- [EXERCISE GOAL]:
Exactly and only the lines from the one with "Instruction: Click the" through the last line of the records need to be set down; please skip the pictures.

- [INPUT MATERIAL]:
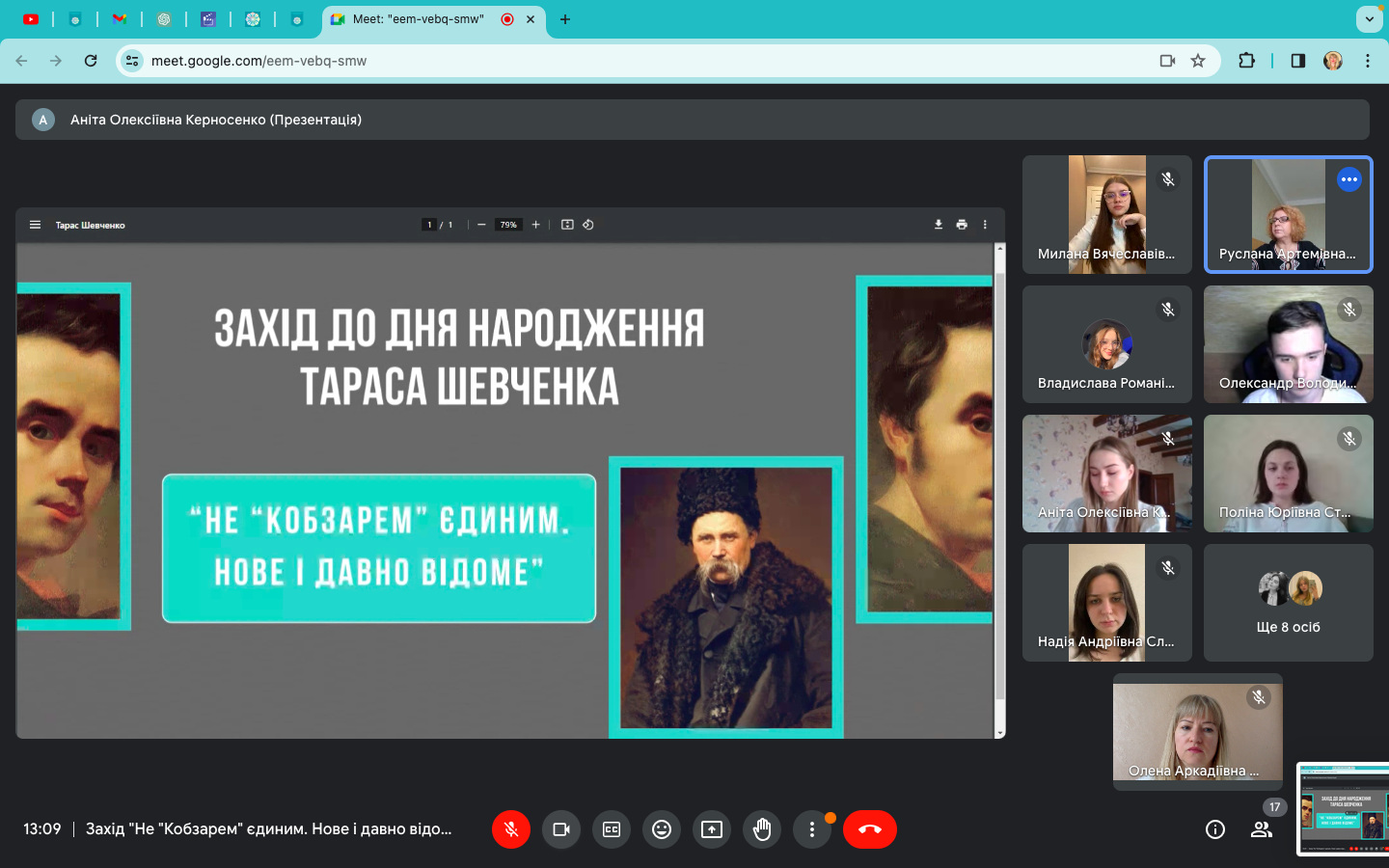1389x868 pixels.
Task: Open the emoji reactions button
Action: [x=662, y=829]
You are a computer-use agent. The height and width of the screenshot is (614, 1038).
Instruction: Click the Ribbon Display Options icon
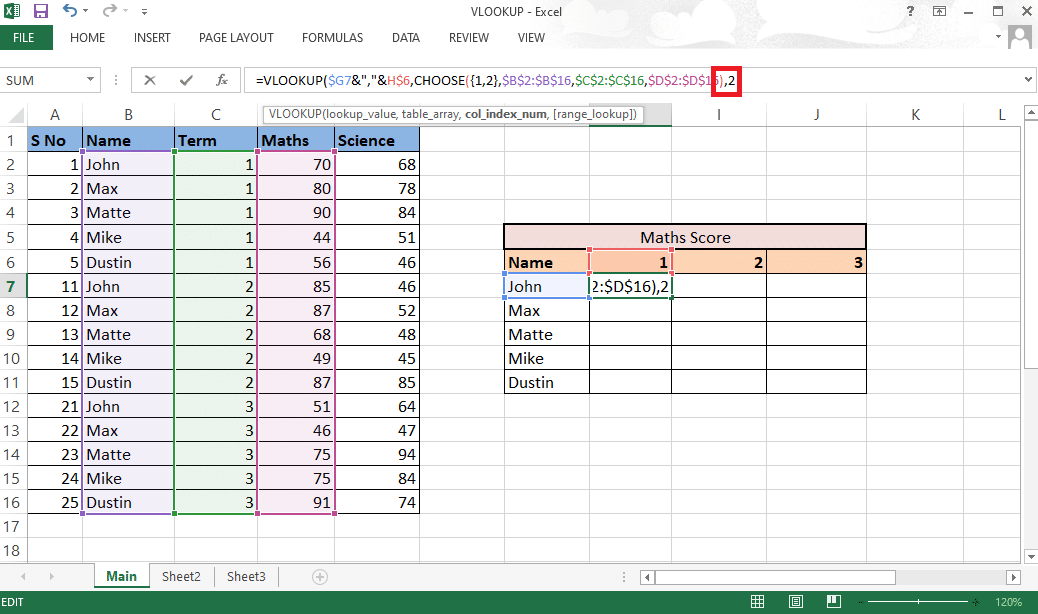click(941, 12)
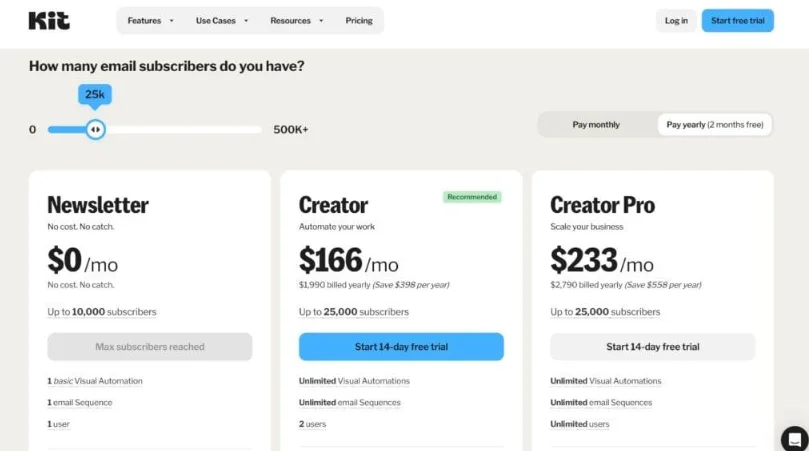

- [EXPECTED OUTPUT]:
Instruction: Click the Ribbon Display Options icon
click(941, 12)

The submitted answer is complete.